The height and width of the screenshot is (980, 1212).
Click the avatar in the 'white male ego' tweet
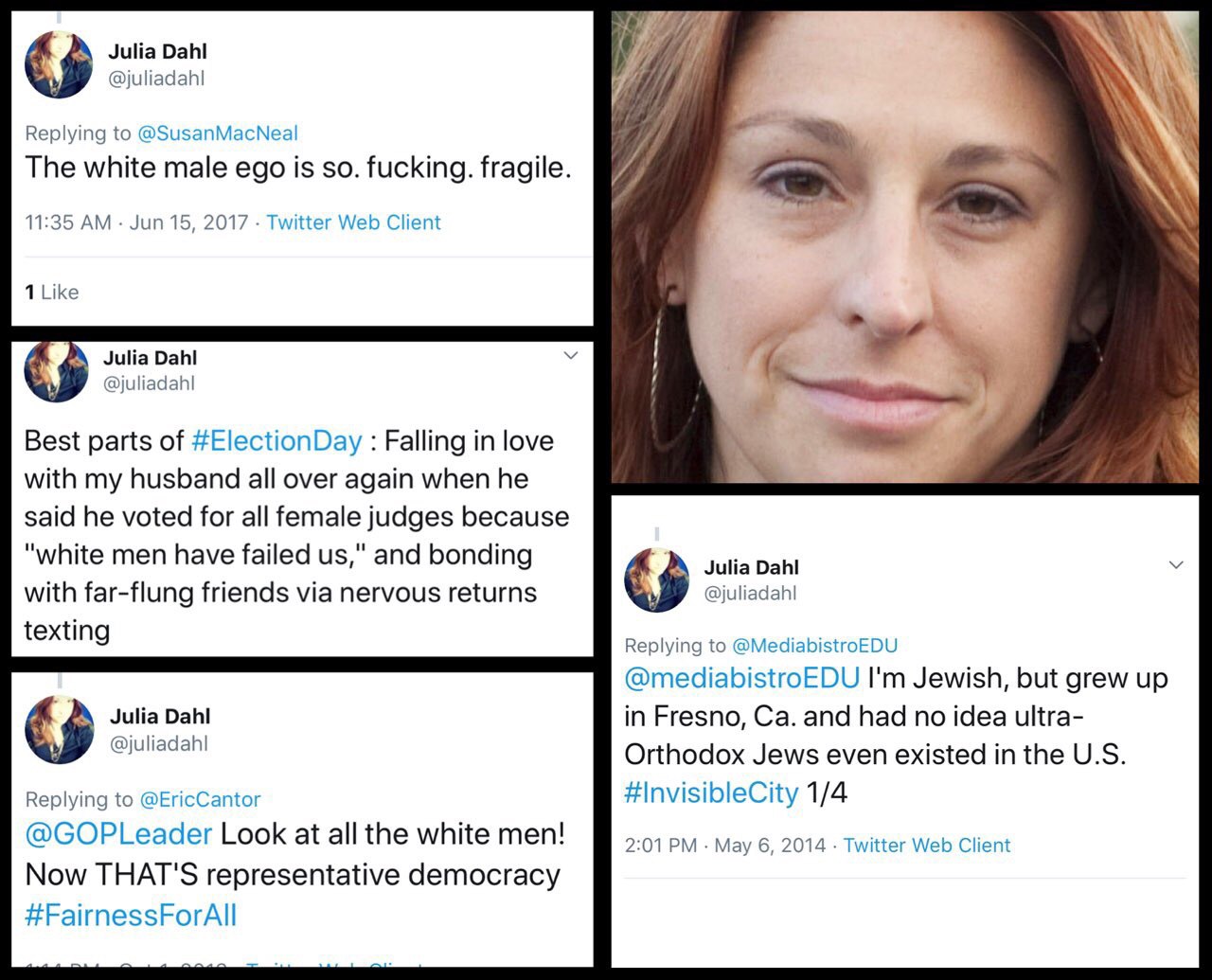pos(59,64)
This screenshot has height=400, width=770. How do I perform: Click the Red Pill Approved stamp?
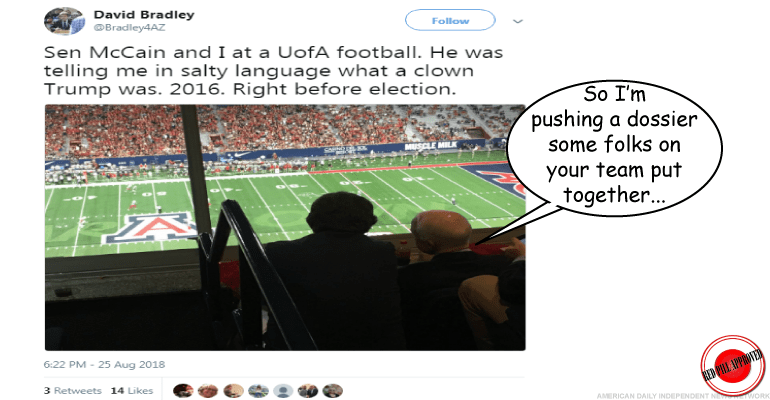(732, 365)
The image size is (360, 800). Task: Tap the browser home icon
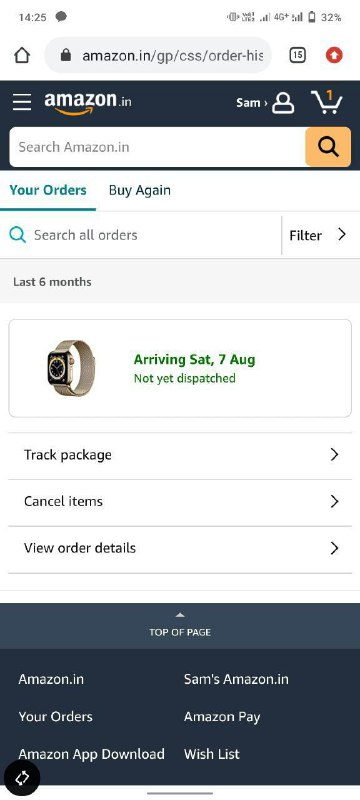(22, 55)
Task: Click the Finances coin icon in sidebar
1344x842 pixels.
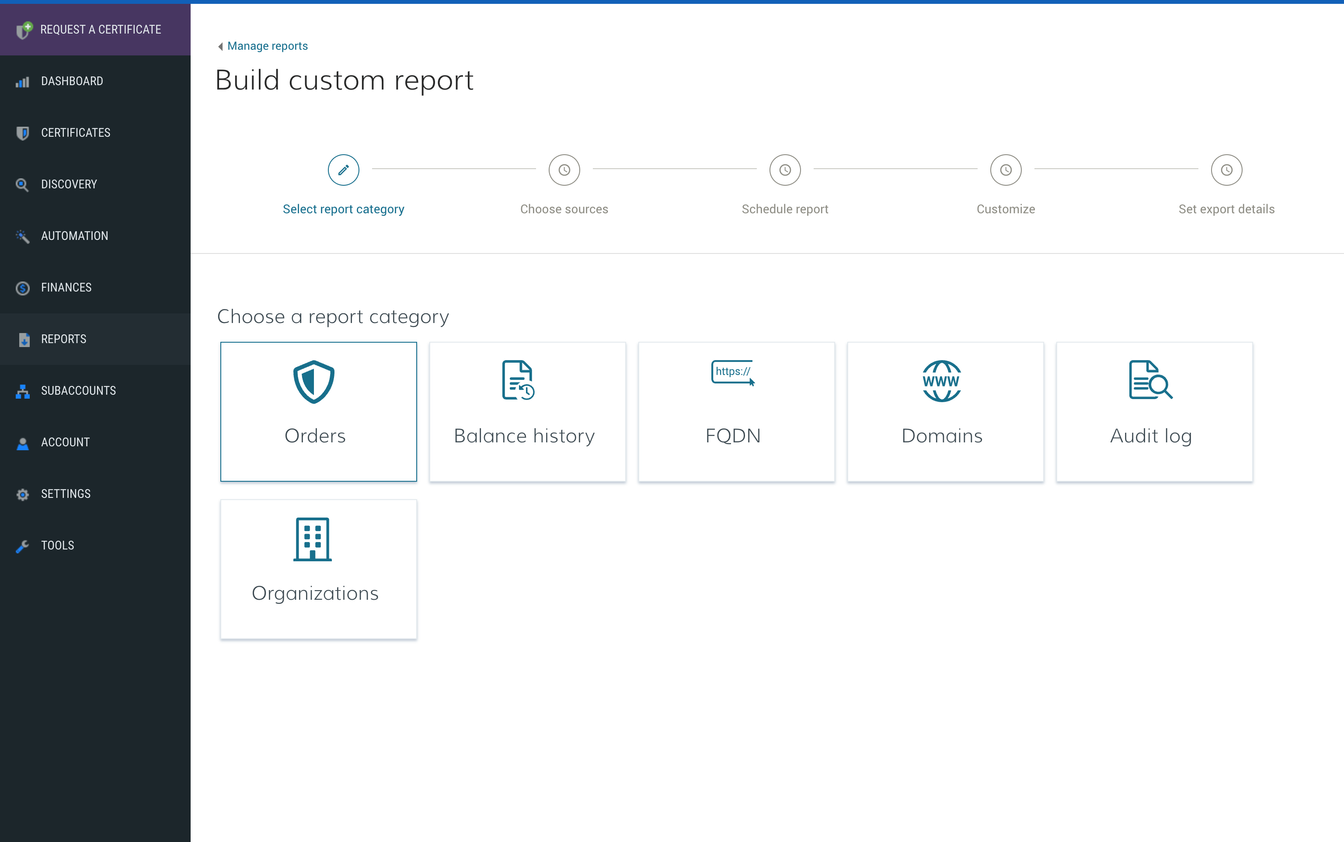Action: [21, 287]
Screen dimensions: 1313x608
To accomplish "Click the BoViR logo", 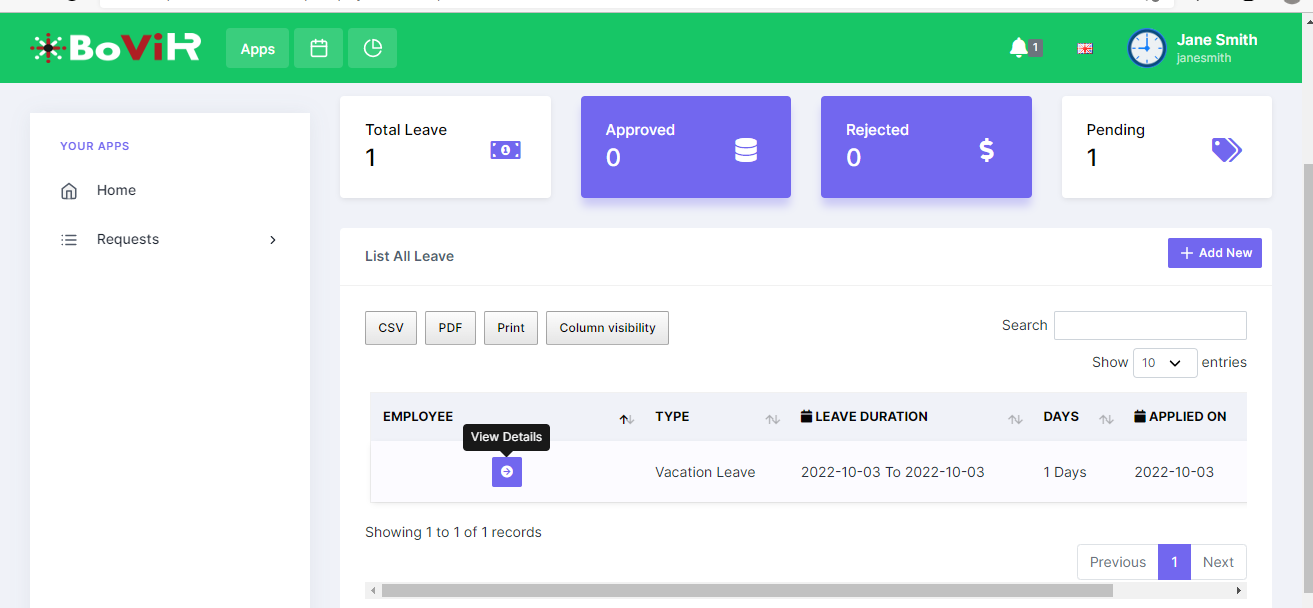I will pos(116,48).
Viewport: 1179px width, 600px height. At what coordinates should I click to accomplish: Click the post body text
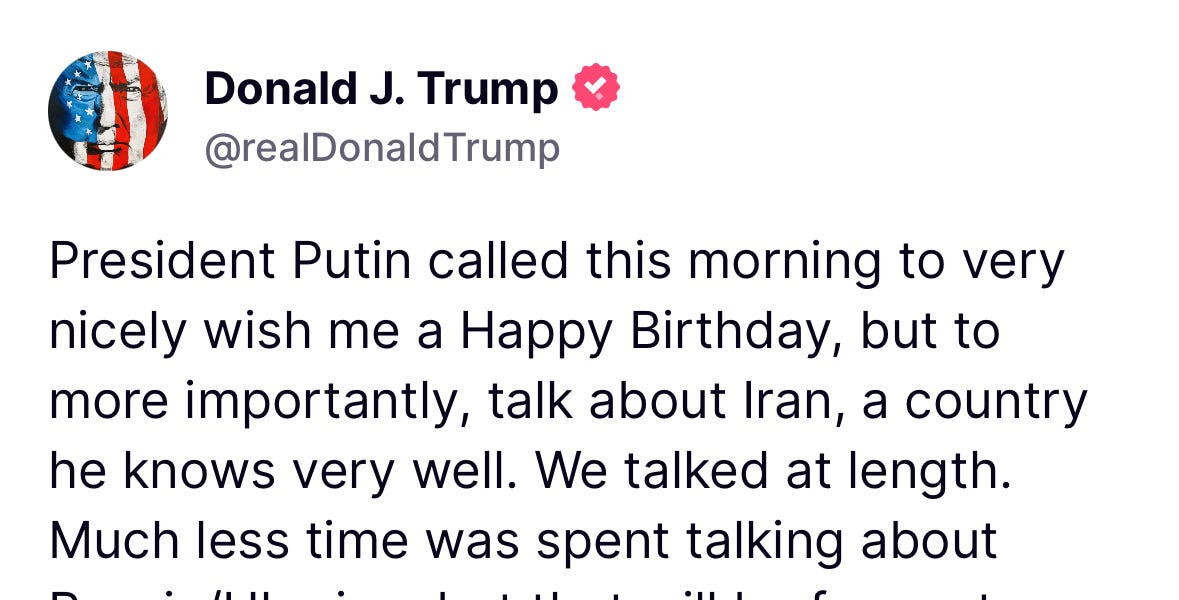(560, 400)
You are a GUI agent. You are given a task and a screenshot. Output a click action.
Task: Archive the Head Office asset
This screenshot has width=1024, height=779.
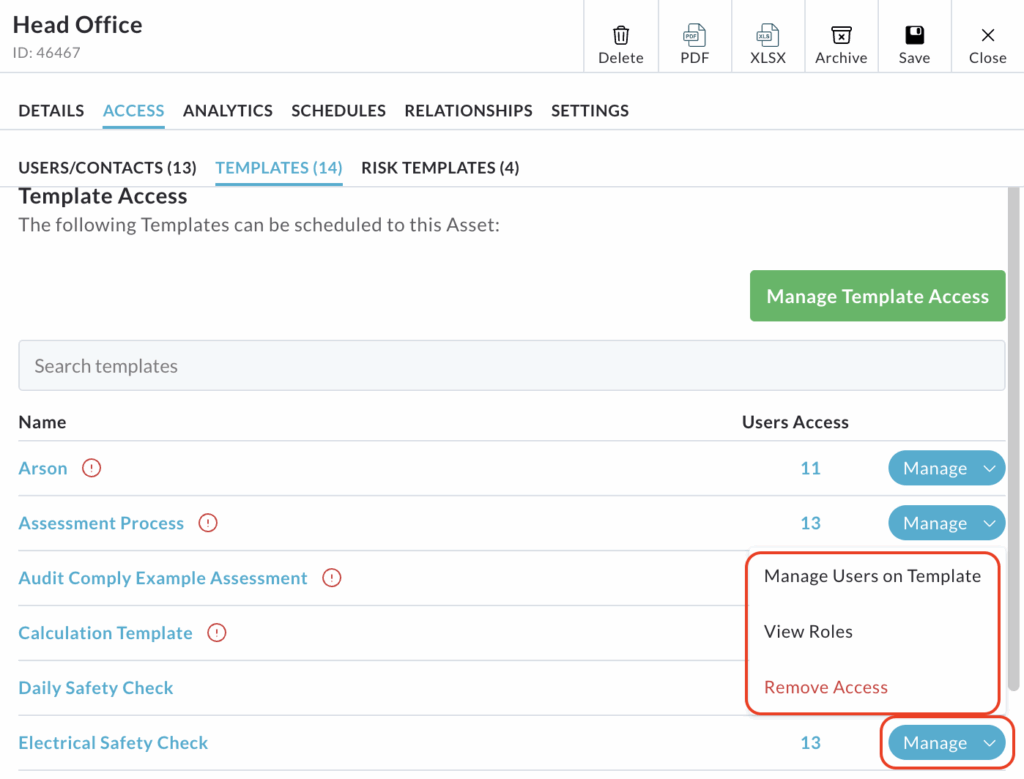(841, 36)
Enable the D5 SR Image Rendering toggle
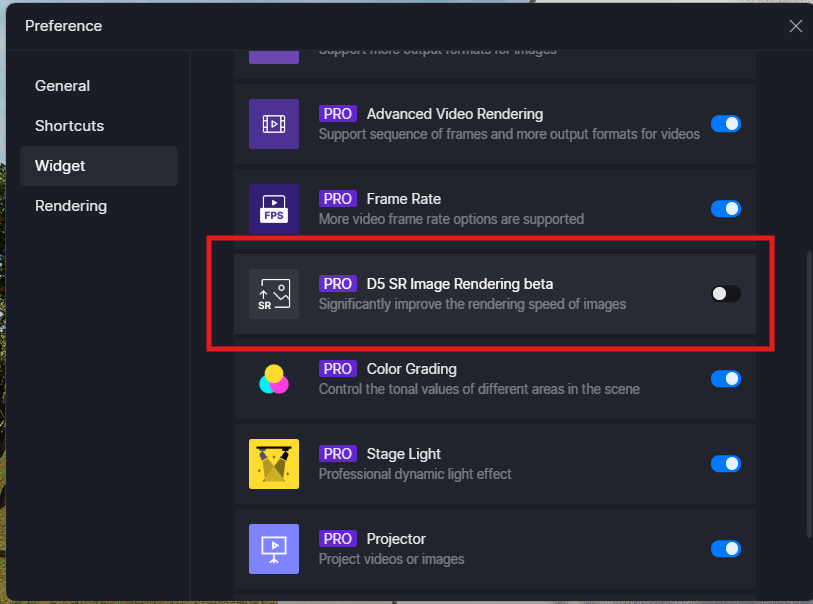The image size is (813, 604). [x=725, y=294]
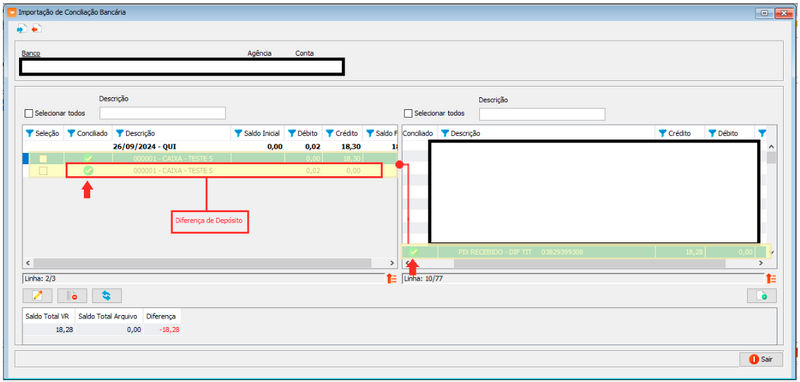
Task: Click the right Débito column header
Action: pos(729,134)
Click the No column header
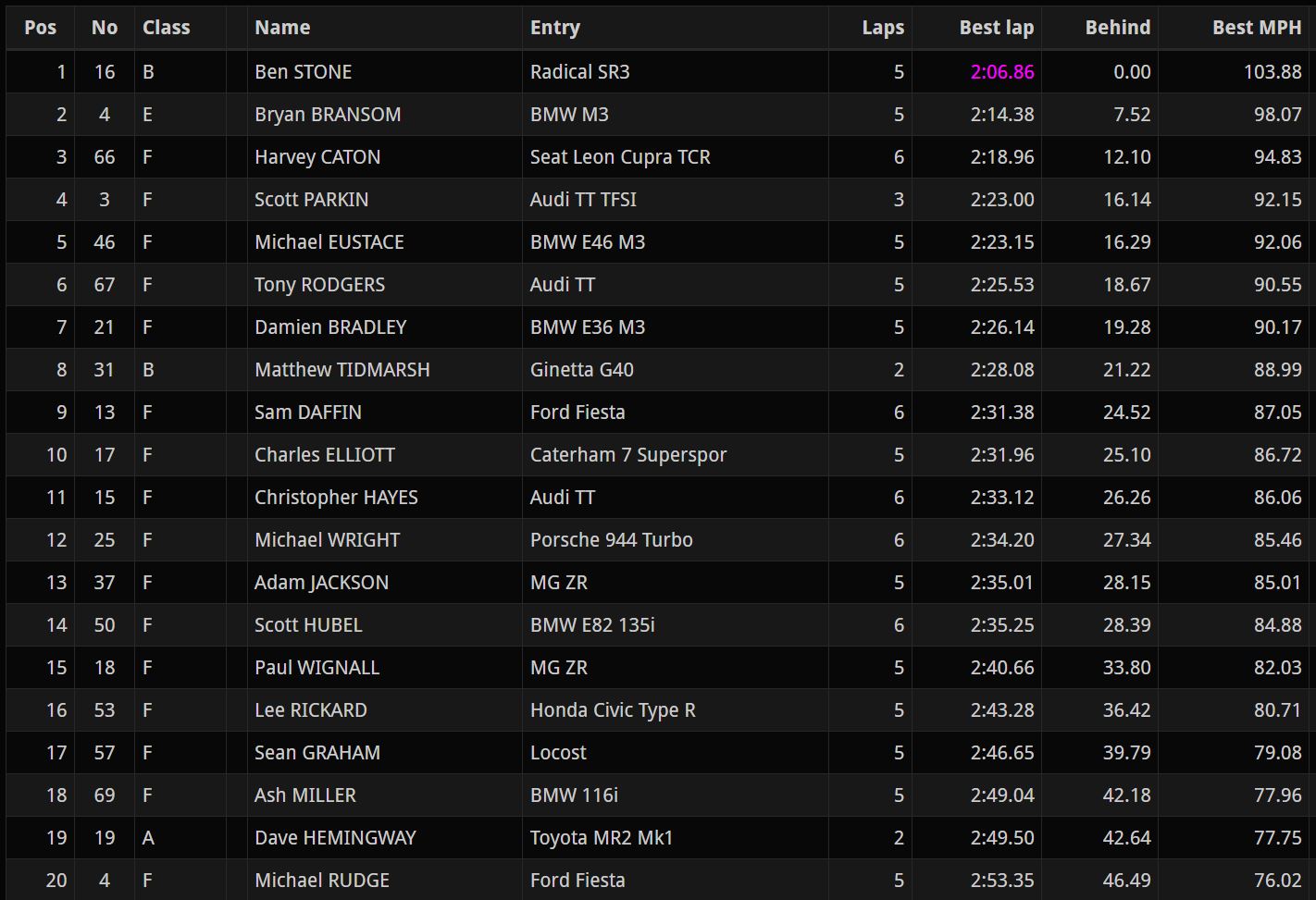Viewport: 1316px width, 900px height. click(105, 28)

Exercise: Take the line containing "Viewport: 1179px width, 600px" as the first and the last line of the records as the end. Print every line in that span exactly, leaving out pictures.

Exercise solution:
Viewport: 1179px width, 600px height. At what coordinates should I click to accomplish: Click the post body text
(560, 400)
You are a GUI agent. You are given a task and a screenshot. Output a click action.
Task: Archive the Head Office asset
This screenshot has width=1024, height=779.
(841, 36)
Enable the D5 SR Image Rendering toggle
The image size is (813, 604). [x=725, y=294]
Task: Click the right Débito column header
Action: pos(729,134)
Click the No column header
Viewport: 1316px width, 900px height. click(105, 28)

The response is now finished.